- **Exercise details**:
For every record here, output an exact copy.

▼

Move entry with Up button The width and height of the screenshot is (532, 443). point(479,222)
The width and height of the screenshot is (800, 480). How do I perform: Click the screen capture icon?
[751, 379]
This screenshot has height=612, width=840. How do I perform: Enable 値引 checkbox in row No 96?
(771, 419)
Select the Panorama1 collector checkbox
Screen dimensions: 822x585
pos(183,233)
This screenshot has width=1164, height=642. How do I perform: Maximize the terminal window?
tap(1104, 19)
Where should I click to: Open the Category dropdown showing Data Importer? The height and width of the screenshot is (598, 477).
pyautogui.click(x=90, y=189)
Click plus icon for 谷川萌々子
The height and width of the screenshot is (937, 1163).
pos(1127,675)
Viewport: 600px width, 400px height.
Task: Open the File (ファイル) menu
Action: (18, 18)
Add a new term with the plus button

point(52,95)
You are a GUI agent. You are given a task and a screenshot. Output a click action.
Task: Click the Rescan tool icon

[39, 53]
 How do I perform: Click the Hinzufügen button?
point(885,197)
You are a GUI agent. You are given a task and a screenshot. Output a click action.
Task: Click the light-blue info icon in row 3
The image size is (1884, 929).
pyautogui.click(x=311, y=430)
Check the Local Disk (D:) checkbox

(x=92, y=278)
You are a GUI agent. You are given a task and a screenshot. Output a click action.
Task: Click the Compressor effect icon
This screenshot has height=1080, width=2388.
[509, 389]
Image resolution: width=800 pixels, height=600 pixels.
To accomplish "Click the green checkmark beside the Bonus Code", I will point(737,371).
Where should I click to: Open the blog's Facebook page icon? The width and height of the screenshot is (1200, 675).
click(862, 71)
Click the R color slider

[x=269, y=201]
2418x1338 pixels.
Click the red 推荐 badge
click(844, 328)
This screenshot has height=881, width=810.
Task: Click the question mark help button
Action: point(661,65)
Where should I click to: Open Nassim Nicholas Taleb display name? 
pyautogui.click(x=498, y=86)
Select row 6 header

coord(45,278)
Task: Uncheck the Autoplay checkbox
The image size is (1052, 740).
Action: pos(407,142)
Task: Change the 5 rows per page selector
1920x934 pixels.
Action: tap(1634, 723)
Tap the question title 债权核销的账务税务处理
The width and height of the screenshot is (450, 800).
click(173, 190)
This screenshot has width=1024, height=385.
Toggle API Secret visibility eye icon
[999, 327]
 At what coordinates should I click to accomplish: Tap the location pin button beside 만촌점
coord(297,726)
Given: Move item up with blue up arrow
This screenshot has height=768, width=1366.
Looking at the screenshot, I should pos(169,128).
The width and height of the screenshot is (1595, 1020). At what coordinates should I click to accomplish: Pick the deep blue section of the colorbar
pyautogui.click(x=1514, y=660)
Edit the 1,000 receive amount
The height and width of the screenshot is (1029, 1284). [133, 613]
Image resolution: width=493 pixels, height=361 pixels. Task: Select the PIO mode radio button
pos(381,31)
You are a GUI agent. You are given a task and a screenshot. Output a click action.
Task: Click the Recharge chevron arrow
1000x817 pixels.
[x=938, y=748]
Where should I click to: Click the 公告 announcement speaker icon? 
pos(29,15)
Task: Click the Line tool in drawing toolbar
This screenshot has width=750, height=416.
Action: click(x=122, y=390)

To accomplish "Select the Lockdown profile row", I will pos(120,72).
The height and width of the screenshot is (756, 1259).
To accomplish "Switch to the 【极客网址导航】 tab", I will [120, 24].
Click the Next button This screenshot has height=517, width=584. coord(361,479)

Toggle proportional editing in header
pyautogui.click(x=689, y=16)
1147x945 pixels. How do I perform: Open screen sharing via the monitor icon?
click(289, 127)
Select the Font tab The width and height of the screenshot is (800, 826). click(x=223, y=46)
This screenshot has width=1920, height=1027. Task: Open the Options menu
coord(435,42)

▲

- **Reply to the task**:
Move entry with Up button The width and height of the screenshot is (532, 443). point(479,222)
The width and height of the screenshot is (800, 480). How do I perform: Click the screen capture icon?
[751, 379]
This screenshot has height=612, width=840. How do I perform: Enable 値引 checkbox in row No 96?
(771, 419)
Select the Panorama1 collector checkbox
Screen dimensions: 822x585
pos(183,233)
This screenshot has width=1164, height=642. How do I perform: Maximize the terminal window?
tap(1104, 19)
Where should I click to: Open the Category dropdown showing Data Importer? The height and width of the screenshot is (598, 477).
pyautogui.click(x=90, y=189)
Click plus icon for 谷川萌々子
The height and width of the screenshot is (937, 1163).
pos(1127,675)
Viewport: 600px width, 400px height.
Task: Open the File (ファイル) menu
Action: (18, 18)
Add a new term with the plus button

point(52,95)
You are a GUI agent. You are given a task and a screenshot. Output a click action.
Task: Click the Rescan tool icon

[39, 53]
 How do I perform: Click the Hinzufügen button?
point(885,197)
You are a GUI agent. You are given a task and a screenshot. Output a click action.
Task: Click the light-blue info icon in row 3
The image size is (1884, 929).
pyautogui.click(x=311, y=430)
Check the Local Disk (D:) checkbox

(x=92, y=278)
You are a GUI agent. You are given a task and a screenshot. Output a click action.
Task: Click the Compressor effect icon
This screenshot has height=1080, width=2388.
[509, 389]
Image resolution: width=800 pixels, height=600 pixels.
To accomplish "Click the green checkmark beside the Bonus Code", I will point(737,371).
Where should I click to: Open the blog's Facebook page icon? The width and height of the screenshot is (1200, 675).
click(862, 71)
Click the R color slider

[x=269, y=201]
2418x1338 pixels.
Click the red 推荐 badge
click(844, 328)
This screenshot has height=881, width=810.
Task: Click the question mark help button
Action: point(661,65)
Where should I click to: Open Nassim Nicholas Taleb display name? 
pyautogui.click(x=498, y=86)
Select row 6 header

coord(45,278)
Task: Uncheck the Autoplay checkbox
The image size is (1052, 740).
Action: pos(407,142)
Task: Change the 5 rows per page selector
1920x934 pixels.
Action: tap(1634, 723)
Tap the question title 债权核销的账务税务处理
The width and height of the screenshot is (450, 800).
click(173, 190)
This screenshot has width=1024, height=385.
Toggle API Secret visibility eye icon
[999, 327]
 At what coordinates should I click to accomplish: Tap the location pin button beside 만촌점
coord(297,726)
Given: Move item up with blue up arrow
This screenshot has height=768, width=1366.
Looking at the screenshot, I should pos(169,128).
The width and height of the screenshot is (1595, 1020). At what coordinates should I click to accomplish: Pick the deep blue section of the colorbar
pyautogui.click(x=1514, y=660)
Edit the 1,000 receive amount
The height and width of the screenshot is (1029, 1284). [133, 613]
Image resolution: width=493 pixels, height=361 pixels. Task: Select the PIO mode radio button
pos(381,31)
You are a GUI agent. You are given a task and a screenshot. Output a click action.
Task: Click the Recharge chevron arrow
1000x817 pixels.
[x=938, y=748]
Where should I click to: Click the 公告 announcement speaker icon? 
pos(29,15)
Task: Click the Line tool in drawing toolbar
This screenshot has width=750, height=416.
Action: click(x=122, y=390)

To accomplish "Select the Lockdown profile row", I will pos(120,72).
The height and width of the screenshot is (756, 1259).
To accomplish "Switch to the 【极客网址导航】 tab", I will [120, 24].
Click the Next button This screenshot has height=517, width=584. coord(361,479)

Toggle proportional editing in header
pyautogui.click(x=689, y=16)
1147x945 pixels. How do I perform: Open screen sharing via the monitor icon?
click(289, 127)
Select the Font tab The width and height of the screenshot is (800, 826). click(x=223, y=46)
This screenshot has width=1920, height=1027. Task: Open the Options menu
coord(435,42)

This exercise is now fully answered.